**TASK DETAILS**
Search the records below for "Temperature" and copy every line it turns up in.

**TASK MATERIAL**
____

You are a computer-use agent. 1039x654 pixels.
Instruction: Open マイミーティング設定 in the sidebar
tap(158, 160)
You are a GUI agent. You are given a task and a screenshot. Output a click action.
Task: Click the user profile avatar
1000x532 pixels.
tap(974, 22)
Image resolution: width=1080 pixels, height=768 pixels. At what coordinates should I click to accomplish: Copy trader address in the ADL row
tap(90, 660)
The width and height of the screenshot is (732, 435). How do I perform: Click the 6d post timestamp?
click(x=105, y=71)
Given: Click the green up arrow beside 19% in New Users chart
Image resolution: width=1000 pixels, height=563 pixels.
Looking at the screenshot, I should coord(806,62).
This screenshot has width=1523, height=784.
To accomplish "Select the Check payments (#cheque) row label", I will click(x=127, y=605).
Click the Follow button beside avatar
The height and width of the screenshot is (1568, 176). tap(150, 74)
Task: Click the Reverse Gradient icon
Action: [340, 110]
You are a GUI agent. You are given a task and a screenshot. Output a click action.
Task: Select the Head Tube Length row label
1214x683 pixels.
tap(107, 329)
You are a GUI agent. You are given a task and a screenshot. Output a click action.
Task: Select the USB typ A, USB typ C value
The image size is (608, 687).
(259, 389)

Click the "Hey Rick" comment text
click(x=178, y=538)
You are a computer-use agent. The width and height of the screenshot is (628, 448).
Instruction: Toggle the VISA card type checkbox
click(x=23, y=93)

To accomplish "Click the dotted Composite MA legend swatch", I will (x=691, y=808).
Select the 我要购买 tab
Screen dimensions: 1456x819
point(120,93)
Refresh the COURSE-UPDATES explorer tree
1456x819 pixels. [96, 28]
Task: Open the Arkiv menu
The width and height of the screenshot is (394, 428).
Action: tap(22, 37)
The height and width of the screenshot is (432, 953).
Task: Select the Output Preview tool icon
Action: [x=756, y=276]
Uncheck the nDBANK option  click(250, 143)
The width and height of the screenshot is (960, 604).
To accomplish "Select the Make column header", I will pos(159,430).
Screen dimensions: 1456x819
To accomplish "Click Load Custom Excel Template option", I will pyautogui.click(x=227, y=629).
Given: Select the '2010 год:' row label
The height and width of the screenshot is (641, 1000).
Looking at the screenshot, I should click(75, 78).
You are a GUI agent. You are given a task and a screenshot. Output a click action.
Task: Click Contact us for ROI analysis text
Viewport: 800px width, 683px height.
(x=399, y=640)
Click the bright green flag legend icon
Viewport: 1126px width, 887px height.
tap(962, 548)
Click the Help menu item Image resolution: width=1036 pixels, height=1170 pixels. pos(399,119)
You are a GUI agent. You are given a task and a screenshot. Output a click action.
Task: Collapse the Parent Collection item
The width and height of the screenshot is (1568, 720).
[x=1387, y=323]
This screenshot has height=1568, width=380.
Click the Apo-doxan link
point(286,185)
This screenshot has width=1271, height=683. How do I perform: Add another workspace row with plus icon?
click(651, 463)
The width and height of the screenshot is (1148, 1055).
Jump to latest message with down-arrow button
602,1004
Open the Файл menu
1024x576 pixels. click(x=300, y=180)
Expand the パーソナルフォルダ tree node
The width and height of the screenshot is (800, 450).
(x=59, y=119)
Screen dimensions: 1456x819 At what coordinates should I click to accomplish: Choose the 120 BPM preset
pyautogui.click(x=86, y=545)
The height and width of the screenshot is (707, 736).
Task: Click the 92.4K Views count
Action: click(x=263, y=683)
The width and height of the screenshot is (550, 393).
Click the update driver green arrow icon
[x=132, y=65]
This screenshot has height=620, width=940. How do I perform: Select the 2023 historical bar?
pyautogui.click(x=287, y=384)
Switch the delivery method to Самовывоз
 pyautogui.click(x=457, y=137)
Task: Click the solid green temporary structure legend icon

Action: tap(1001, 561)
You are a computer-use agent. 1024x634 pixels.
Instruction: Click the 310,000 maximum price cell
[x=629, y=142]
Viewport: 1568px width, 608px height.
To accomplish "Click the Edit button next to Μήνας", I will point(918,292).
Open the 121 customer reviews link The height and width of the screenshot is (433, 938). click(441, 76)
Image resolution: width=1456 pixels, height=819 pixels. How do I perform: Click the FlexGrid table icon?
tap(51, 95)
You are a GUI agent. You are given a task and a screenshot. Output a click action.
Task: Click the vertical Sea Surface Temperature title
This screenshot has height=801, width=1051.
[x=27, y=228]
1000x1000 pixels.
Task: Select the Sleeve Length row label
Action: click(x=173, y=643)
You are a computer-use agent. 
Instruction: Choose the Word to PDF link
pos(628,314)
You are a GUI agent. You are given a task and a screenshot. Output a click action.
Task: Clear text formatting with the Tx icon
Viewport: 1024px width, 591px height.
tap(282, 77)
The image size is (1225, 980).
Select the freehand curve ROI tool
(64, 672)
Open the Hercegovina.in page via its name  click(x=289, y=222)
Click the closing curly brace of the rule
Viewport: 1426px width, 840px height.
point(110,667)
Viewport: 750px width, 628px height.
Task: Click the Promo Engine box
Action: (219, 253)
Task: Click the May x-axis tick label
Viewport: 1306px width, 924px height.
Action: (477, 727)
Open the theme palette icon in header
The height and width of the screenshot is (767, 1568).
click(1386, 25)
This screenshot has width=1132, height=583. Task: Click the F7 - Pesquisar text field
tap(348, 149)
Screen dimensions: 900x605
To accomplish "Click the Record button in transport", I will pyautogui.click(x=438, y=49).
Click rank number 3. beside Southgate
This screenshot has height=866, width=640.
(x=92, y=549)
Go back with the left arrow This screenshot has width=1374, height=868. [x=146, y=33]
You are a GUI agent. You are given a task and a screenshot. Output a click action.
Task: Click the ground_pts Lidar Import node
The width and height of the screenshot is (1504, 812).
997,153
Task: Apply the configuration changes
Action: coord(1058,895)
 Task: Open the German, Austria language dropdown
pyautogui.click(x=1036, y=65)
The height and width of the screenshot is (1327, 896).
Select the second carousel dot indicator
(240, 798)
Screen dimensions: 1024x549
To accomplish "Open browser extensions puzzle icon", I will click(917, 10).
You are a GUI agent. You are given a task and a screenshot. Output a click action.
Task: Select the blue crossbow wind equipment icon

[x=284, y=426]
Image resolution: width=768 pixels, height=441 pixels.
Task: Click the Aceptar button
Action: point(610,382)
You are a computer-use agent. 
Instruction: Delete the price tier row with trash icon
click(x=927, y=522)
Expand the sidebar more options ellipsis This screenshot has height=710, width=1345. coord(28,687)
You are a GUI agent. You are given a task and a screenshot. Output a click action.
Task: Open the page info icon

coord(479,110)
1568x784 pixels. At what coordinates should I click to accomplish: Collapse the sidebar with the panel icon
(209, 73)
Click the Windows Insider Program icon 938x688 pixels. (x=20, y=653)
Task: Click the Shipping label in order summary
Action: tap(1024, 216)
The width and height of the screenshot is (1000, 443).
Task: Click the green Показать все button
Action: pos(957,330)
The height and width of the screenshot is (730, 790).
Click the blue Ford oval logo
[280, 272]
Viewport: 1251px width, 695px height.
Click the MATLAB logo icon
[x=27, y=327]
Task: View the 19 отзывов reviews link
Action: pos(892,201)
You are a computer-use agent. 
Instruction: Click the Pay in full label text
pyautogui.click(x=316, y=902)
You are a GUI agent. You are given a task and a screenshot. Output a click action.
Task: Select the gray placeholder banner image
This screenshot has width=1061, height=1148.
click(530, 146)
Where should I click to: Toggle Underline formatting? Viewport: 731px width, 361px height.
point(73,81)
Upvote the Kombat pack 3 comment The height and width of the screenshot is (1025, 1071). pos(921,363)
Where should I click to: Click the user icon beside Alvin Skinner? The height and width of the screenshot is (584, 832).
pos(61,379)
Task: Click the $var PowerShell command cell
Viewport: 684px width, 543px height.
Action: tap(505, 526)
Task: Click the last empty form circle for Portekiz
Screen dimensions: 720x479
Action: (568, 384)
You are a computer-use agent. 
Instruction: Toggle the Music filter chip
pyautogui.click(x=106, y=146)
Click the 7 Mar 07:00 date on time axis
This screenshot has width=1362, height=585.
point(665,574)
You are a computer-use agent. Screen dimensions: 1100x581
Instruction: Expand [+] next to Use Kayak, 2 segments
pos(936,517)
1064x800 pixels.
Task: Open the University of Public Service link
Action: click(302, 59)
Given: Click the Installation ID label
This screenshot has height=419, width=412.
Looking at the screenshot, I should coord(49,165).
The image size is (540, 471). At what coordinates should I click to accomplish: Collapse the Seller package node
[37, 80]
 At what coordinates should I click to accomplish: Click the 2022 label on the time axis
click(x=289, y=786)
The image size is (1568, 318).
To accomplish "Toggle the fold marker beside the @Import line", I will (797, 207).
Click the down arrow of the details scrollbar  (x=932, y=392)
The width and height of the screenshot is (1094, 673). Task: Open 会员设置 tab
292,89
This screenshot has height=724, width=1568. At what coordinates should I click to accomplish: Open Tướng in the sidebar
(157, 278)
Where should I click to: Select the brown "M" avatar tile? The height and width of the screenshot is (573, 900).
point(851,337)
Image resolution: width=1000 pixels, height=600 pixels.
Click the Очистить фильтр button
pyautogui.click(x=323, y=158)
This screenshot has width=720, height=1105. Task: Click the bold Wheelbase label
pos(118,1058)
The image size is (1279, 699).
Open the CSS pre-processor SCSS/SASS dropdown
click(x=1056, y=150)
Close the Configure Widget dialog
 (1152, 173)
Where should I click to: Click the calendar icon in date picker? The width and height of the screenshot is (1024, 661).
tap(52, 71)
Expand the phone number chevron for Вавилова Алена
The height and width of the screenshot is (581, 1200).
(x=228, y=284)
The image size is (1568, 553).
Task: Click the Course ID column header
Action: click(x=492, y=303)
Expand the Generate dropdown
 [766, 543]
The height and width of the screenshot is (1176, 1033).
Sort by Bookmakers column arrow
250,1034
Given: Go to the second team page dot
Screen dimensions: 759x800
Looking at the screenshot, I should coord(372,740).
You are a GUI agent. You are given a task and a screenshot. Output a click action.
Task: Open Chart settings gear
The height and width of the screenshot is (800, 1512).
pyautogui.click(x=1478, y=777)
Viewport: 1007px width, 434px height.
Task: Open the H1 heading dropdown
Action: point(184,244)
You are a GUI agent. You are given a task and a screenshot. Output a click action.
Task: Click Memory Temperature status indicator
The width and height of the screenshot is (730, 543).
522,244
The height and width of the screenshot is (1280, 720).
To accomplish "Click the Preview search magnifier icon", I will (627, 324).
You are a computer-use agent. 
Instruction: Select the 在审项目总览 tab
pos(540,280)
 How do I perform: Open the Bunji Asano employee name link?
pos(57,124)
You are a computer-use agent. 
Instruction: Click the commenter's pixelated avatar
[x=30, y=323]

____

**EXERCISE ANSWER**
Task: Click the vertical Sea Surface Temperature title
Task: Click Memory Temperature status indicator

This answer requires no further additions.